Problem requirements
Search the records for "arrow". Report every line where it occurs.

◇ ◇ ◇ ◇

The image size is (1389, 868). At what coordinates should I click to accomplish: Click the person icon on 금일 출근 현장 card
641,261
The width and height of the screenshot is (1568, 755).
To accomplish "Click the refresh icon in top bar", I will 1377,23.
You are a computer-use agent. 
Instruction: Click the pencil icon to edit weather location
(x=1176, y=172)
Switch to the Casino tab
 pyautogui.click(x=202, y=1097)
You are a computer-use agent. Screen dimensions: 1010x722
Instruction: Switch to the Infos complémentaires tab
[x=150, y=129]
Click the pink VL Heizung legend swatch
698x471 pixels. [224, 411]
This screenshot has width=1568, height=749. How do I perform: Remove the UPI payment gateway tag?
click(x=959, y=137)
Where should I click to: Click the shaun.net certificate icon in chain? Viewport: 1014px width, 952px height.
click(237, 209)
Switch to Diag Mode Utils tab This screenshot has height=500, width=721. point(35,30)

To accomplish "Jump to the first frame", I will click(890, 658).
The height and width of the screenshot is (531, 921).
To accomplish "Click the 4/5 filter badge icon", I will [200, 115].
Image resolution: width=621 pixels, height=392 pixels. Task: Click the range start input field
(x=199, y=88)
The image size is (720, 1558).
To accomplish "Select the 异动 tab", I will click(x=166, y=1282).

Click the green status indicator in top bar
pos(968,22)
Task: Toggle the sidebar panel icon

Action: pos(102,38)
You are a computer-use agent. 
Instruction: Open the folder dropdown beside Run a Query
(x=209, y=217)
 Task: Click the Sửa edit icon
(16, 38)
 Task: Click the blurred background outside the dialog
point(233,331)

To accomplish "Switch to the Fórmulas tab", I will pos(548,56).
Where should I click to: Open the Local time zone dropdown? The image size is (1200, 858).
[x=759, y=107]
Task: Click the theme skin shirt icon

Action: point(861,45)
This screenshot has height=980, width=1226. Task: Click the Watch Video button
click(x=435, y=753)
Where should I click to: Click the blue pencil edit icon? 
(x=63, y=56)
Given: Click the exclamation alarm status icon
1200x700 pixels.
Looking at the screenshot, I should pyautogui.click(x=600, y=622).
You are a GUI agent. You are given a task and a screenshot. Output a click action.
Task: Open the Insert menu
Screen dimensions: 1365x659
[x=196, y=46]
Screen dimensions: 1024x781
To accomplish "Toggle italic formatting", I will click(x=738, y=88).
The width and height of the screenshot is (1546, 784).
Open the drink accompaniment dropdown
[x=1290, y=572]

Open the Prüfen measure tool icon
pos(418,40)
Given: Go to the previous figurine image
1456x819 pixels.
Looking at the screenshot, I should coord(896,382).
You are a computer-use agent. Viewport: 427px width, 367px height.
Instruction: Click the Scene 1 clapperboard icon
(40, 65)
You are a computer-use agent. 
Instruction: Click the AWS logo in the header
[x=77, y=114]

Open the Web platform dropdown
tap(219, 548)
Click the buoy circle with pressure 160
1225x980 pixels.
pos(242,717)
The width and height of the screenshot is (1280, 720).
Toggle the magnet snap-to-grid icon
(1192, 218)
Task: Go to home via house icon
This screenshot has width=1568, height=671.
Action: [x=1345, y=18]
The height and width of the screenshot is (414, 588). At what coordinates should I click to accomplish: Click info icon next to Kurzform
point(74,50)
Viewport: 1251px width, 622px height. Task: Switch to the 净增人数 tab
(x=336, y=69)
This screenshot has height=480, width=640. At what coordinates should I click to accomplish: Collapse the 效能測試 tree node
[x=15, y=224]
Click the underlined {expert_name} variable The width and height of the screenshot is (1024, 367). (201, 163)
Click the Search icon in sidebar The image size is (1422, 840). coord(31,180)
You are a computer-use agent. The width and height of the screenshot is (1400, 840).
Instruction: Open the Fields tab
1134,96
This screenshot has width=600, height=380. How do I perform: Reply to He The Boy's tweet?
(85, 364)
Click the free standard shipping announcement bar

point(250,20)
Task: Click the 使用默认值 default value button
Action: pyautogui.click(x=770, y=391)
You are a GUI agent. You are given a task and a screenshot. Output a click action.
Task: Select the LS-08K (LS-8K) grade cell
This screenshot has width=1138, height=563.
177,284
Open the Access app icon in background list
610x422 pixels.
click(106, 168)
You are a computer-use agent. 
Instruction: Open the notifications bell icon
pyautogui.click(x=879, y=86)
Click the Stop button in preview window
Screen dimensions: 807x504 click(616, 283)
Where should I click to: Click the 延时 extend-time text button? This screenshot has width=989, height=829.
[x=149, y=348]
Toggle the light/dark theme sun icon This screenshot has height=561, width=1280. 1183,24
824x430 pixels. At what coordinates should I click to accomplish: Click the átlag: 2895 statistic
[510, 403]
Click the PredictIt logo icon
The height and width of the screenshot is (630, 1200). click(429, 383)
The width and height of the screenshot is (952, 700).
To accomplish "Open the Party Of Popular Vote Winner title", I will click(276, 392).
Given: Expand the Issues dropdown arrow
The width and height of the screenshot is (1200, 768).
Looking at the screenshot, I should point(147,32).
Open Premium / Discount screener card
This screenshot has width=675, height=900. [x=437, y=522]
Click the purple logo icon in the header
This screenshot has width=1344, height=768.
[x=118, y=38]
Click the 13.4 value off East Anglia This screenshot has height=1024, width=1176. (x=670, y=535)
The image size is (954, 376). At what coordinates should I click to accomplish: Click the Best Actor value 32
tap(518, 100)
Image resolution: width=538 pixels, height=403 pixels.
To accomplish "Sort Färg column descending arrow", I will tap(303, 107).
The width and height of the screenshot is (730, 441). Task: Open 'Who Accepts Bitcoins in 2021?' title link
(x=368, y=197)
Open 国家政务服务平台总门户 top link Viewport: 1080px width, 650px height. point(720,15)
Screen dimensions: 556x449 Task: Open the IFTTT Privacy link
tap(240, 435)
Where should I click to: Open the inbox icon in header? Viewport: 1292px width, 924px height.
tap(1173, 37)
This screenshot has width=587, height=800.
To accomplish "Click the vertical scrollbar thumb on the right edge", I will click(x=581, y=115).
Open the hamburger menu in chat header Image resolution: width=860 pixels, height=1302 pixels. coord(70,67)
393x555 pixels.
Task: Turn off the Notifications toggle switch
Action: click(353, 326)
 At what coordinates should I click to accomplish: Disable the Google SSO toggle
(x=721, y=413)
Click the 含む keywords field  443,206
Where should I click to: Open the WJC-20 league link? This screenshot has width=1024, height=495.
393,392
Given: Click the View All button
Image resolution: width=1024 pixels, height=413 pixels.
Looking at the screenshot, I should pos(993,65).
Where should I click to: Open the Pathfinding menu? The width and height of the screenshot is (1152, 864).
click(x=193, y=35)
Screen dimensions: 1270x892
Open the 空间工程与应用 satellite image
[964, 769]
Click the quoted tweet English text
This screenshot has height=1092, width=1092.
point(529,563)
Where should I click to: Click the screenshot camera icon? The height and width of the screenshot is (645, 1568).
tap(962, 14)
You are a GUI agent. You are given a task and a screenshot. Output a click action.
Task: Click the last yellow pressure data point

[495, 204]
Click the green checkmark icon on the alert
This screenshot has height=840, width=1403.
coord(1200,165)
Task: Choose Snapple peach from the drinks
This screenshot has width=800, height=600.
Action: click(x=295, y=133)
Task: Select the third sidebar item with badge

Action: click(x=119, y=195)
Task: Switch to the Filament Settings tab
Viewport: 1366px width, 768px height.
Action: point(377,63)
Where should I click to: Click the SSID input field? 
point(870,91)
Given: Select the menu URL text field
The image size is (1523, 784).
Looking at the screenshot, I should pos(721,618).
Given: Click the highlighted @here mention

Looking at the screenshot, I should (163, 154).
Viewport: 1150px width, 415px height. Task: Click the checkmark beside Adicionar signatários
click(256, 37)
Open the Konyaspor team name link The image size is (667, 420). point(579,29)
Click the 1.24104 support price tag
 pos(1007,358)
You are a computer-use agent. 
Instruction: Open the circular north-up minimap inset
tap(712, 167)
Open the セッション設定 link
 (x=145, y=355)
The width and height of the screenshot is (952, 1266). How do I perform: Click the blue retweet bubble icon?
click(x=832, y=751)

◇ ◇ ◇ ◇

Answer space
Given: Expand the Issues dropdown arrow
To accomplish "Sort Färg column descending arrow", I will tap(303, 107).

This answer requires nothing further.